Auto repair shops are among the very few businesses with almost no risk of becoming irrelevant or losing traction. People will always need to get around, which creates a steady stream of demand. You can reap the full benefit of this demand as long as you have enough cash to serve your customers and cover regular business expenses. An easier way to do this is through one of the many types of small business loans available today. Auto repair shops can essentially skip the first step of this process, which is justifying the use of additional business funding. You don’t have to be involved in this industry to imagine the amount of necessary resources exceeding the amount of cash the average auto shop has on hand.
The next step is deciding which business financing tool makes the most sense for your shop’s needs and current cash flow situation. Your decision may very well come down to the best option you can qualify for, but the answer to that question will likely surprise you:
You’ve probably heard that SBA Loans are the most advantageous business loans on the market. This may be true, at least in terms of borrowing limits and the repayment structure. Compared to other options, SBA Loans carry the highest borrowing limits, lowest interest rates, and the longest terms. So, why doesn’t everyone take out an SBA Loan? Two reasons: One, SBA Loans are notoriously difficult to qualify for, and two, the application process involves mountains of paperwork and a long waiting period. If you don’t have the time to apply, the ability to provide collateral, or the flawless cash flow the bank is looking for, you’re better off going with the second best option (and that’s a very close second), which is a business term loan.
In the past, banks were the only sources of business term loans, so applicants needed to meet almost the exact same requirements as an SBA Loan. That included having the time for a lengthy application process along with collateral, at least two years in business, and enough working capital to pay off the entire loan yourself in the event of a crisis. In 2019, however, you can access similarly advantageous business term loans from a variety of business financing companies. There’s very little paperwork involved, no collateral required, and dips in revenue due to circumstances like seasonality won’t necessarily prevent you from being approved. Much of the business financing industry would agree that when it comes to business term loans; if you can qualify, go for it.
Equipment for servicing cars isn’t getting any cheaper. Some pieces of machinery are so important that you cannot wait until you’ve saved up enough money to acquire them. If you plan on using your additional funding to purchase a single piece of equipment, your most appropriate option is likely equipment financing. This carries similar terms and repayment structure to a business term loan. So, why don’t you just get a business term loan? The application process for equipment financing is much quicker, and it’s significantly easier to qualify. Your credit score and cash flow don’t have to be perfect.

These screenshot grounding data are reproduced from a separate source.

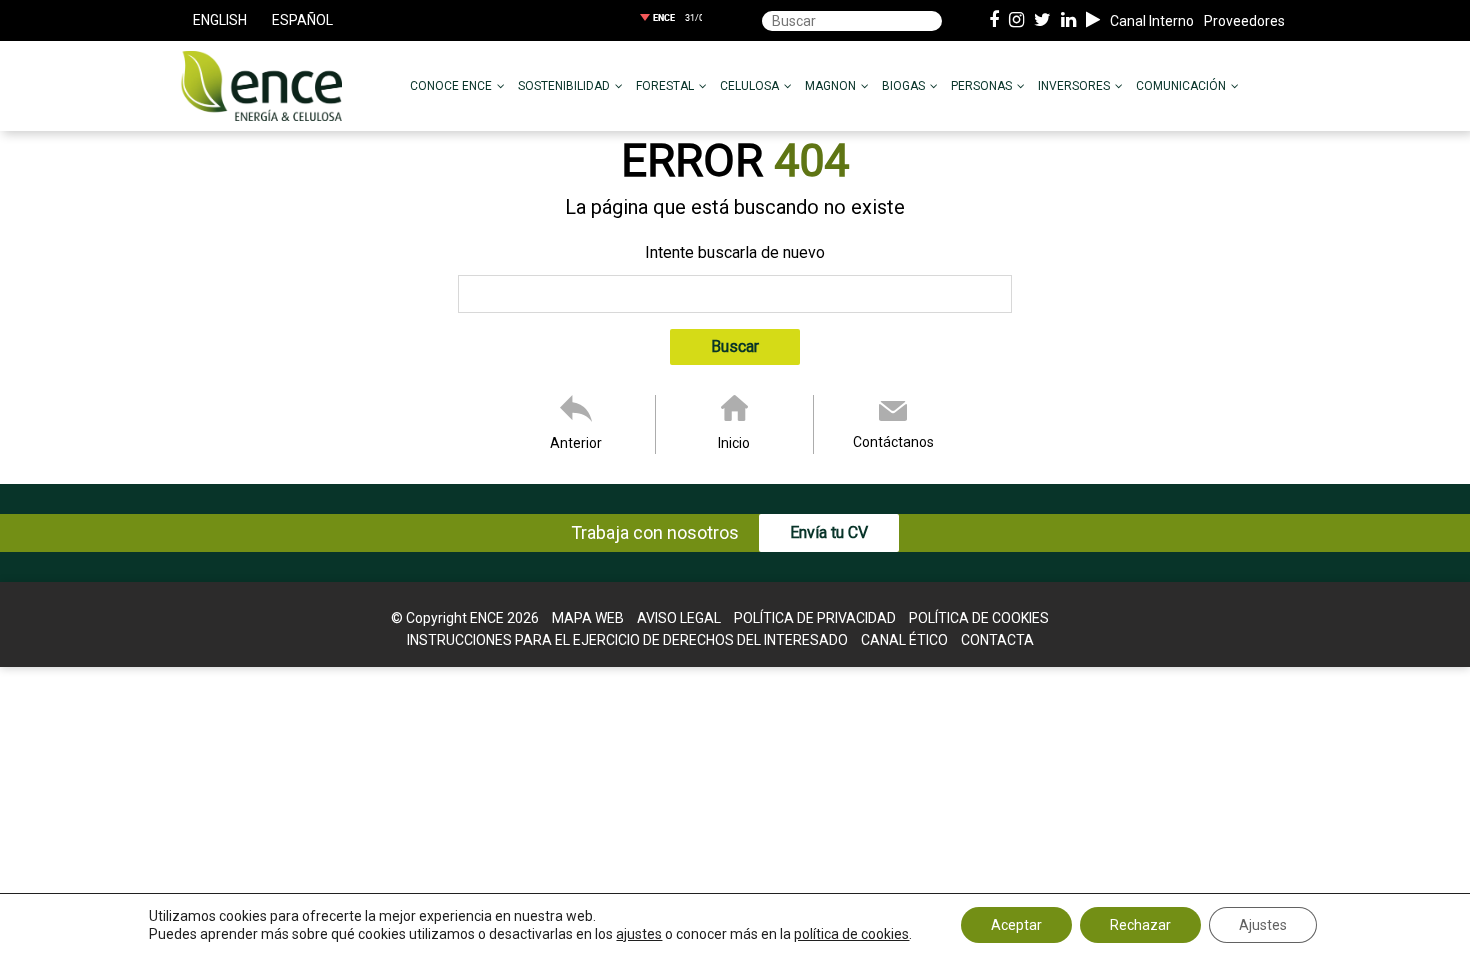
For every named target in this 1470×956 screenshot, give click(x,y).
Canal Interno (1152, 21)
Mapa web (588, 618)
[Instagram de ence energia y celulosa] (1016, 21)
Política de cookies (979, 618)
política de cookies (851, 934)
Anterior (576, 443)
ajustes (639, 934)
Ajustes (1263, 925)
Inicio (734, 443)
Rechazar (1140, 925)
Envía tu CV (829, 532)
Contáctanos (893, 442)
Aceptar (1016, 925)
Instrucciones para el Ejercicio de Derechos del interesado (627, 640)
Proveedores (1244, 21)
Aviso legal (679, 618)
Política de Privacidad (815, 618)
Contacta (997, 640)
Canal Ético (904, 640)
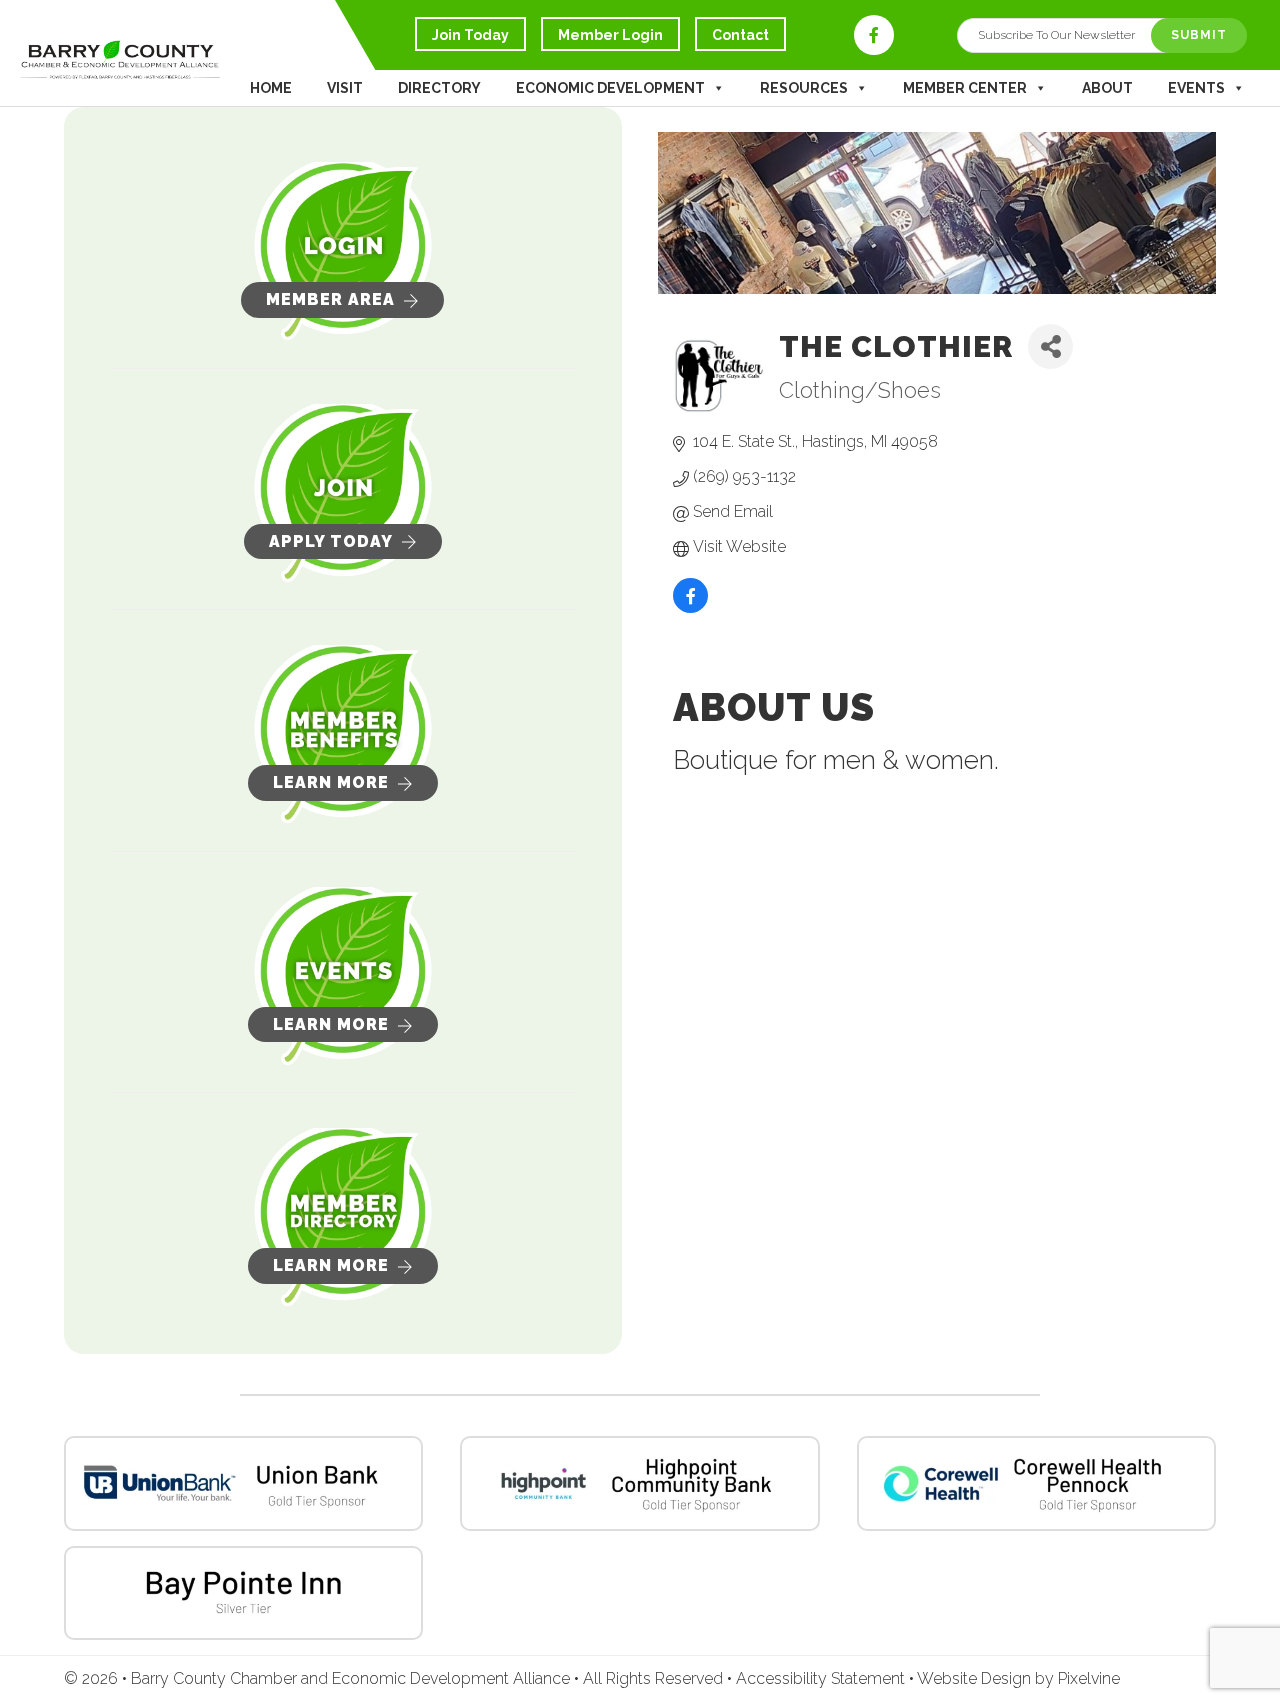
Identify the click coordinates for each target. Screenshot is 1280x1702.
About (1107, 88)
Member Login (610, 35)
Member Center (965, 88)
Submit (1199, 35)
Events (1196, 88)
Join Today (470, 35)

With some financial institutions, the equipment acts as collateral and would be seized if you can’t make payments on time. Other institutions do not have this policy, and it may or may not have an impact on interest rates or terms. Since different pieces of equipment have different impacts on cash flow, it is recommended to work with an institution with flexible or negotiable terms. Companies like United Capital Source, for example, base equipment financing terms on how long it will take for the new equipment to contribute to revenue.
Auto repair shops are constantly forced to make unexpected purchases, like new car parts for a big but uncommon project. These are the kind of dilemmas that are most effectively solved by a business line of credit. You don’t need as much money as you would get from a business term loan, and you’ll be compensated for the expense in a short time frame. Business lines of credit typically come with a revolving feature, which means the balance replenishes as you make payments. The interest rate would likely be lower than a credit card and, since auto shops are frequently in need of additional cash, they’d save a lot of time by not having to continuously apply for business loans.
As you can see, choosing the right business loan for you basically comes down to functionality and requirements. The institution you work with is a factor as well. If you don’t think you can earn approval from a bank or credit union, you may want to look into companies like United Capital Source. You can start with a smaller amount or credit line and once you’ve paid that back on time, you will most likely qualify for better terms or larger borrowing limits. Odds are, you’re probably going to need multiple rounds of funding as your business grows, so it only makes sense to work with a company that prioritizes long-term partnerships.